My husband recently did something to hurt me and I was pretty mad. He talked to a friend of his about it and the friend actually sided with me and suggested flowers. Now I have to give it to my husband, he is hit and miss a lot of the times when it comes to knowing me and what I want and need. I tell myself it is the thought that counts. A lot.
Well, I guess Kenneth thought about flowers but he had tried a couple other things that did not work. Actually, one worked ok the other made things worse. He likes to play the baby card. He found an exceptionally cute picture of one of our girls (so not hard to do) as a fat baby and emailed it to me. It made me smile while I was mad but I still find that a lame way to say 'I am sorry'. Honestly I have often wondered to myself why those words were so hard to say when it makes things so much better. I think for myself I rationalize that it is counterproductive because it just let's people off the hook with no solution to the problem. If I thought taking the blame for a situation, my fault or not, would make things better, maybe it would be easier to do. I just think saying sorry for peace's sake is not productive in a situation where resolution is scarse.

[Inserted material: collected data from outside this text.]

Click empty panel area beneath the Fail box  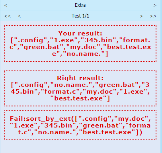80,147
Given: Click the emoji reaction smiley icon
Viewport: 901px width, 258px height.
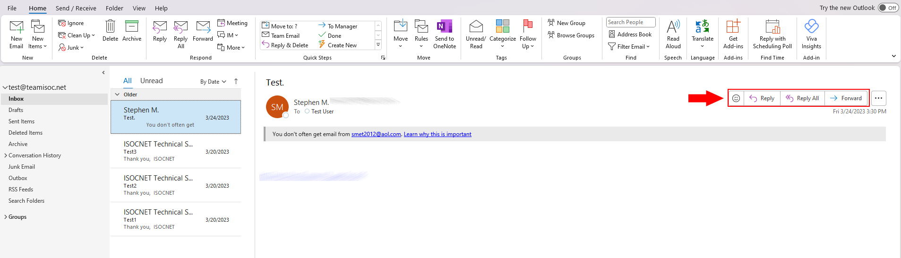Looking at the screenshot, I should pos(736,98).
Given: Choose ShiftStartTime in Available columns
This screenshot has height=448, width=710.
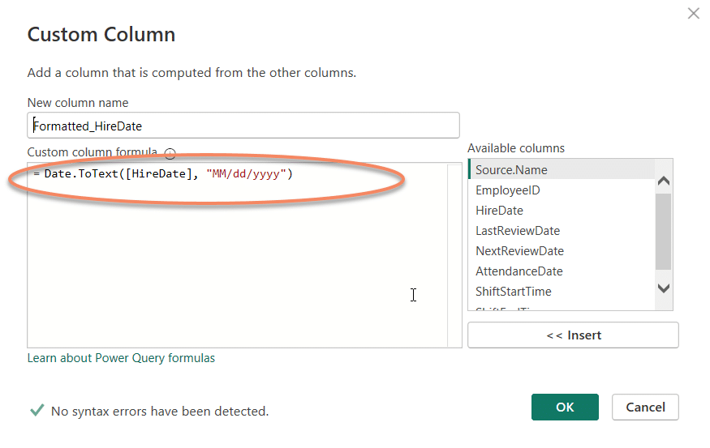Looking at the screenshot, I should 514,292.
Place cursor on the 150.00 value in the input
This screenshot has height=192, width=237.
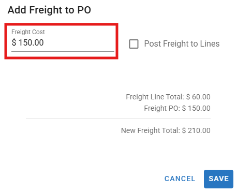click(x=31, y=42)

For example, if I say I am sorry for never doing laundry and leaving people with no clean clothes to wear but do not actually start doing laundry, how can that be right? Take it up a notch or 8 and say I am so sorry I had that affair. I am so very sorry and I want to make our marriage work. Even if the affair stopped, if the offender continued to be unavailable and not make an effort to earn back trust what is the point? Both of those examples were just that. Examples. I do laundry every day and Kenneth helps with the laundry often. Also, neither of us have ever had an affair so that is not from our lives. Just saying that saying 'Im sorry' for Im sorry's sake is lame.
So in lieu of flowers, I got donuts! That's what Im talkin bout BABY!
OH! But that did not get him off the hook. I still need clean clothes to wear. Ya gotta start somewhere though.